Information
This policy setting allows you to configure how Domain Controllers handle Windows Hello for Business (WHfB) keys that are vulnerable to the 'Return of Coppersmith's attack' (ROCA) vulnerability.
If this policy setting is enabled the following options are supported:
Ignore : During authentication the Domain Controller will not probe any WHfB keys for the ROCA vulnerability.
Audit : During authentication the Domain Controller will emit audit events for WHfB keys that are subject to the ROCA vulnerability (authentications will still succeed).
Block : During authentication the Domain Controller will block the use of WHfB keys that are subject to the ROCA vulnerability (vulnerable authentications will fail).
The recommended state for this setting is: Enabled: Audit Configuring this setting to Enabled: Block also conforms to the benchmark.
Note: This setting only takes effect on Domain Controllers running on Server 2022 (or newer).
Note #2: A reboot is not required for changes to this setting to take effect.
The 'Return of Coppersmith's attack' or ROCA vulnerability is a cryptographic weakness in a widely used cryptographic library. An attacker can reveal secret keys (offline with no physical access to the affected device) on certified devices using this library.

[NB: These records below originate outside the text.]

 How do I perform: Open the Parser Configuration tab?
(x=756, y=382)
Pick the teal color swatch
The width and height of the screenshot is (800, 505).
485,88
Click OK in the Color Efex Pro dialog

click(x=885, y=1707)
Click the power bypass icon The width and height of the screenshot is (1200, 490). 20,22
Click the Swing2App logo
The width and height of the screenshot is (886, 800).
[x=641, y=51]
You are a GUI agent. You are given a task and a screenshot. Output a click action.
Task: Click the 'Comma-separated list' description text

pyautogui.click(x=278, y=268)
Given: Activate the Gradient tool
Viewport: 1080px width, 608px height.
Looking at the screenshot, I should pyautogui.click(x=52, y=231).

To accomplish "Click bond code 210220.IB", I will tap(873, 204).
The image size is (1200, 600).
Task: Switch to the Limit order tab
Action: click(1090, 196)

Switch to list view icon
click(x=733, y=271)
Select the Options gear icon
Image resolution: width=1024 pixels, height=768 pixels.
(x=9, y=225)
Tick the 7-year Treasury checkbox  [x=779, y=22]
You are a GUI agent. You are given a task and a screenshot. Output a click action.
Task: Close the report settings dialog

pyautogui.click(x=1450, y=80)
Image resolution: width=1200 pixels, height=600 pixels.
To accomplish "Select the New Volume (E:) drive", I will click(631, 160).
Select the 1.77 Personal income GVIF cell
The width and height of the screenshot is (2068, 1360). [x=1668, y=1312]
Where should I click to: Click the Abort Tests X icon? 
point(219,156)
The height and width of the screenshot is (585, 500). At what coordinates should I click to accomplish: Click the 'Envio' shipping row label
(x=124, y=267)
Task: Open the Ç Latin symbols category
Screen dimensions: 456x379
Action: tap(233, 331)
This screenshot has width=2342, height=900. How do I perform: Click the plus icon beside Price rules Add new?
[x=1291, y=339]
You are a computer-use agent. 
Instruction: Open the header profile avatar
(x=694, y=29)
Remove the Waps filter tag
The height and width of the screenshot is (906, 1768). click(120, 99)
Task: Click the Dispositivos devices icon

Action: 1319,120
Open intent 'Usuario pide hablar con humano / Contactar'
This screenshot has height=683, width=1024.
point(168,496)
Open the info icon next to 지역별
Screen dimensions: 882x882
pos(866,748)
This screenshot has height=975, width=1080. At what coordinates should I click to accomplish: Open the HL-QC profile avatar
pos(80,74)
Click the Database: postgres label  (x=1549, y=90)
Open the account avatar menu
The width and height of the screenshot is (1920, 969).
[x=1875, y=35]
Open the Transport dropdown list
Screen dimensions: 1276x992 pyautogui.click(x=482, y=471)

For more information on this vulnerability, visit
ADV170012 - Security Update Guide - Microsoft - Vulnerability in TPM could allow Security Feature Bypass
.
Solution
To establish the recommended configuration via GP, set the following UI path to Enabled: Audit (configuring to Enabled: Block also conforms to the benchmark):
Computer Configuration\Policies\Administrative Templates\System\Security Account Manager\Configure validation of ROCA-vulnerable WHfB keys during authentication
Note: This Group Policy path may not exist by default. It is provided by the Group Policy template Sam.admx/adml that is included with the Microsoft Windows 11 Release 21H2 Administrative Templates (or newer).
Impact:
This setting may affect vulnerable Trusted Platform Module (TPMs). To avoid issues, this setting should not be set to Block until appropriate mitigations have been performed, for example patching of vulnerable TPMs.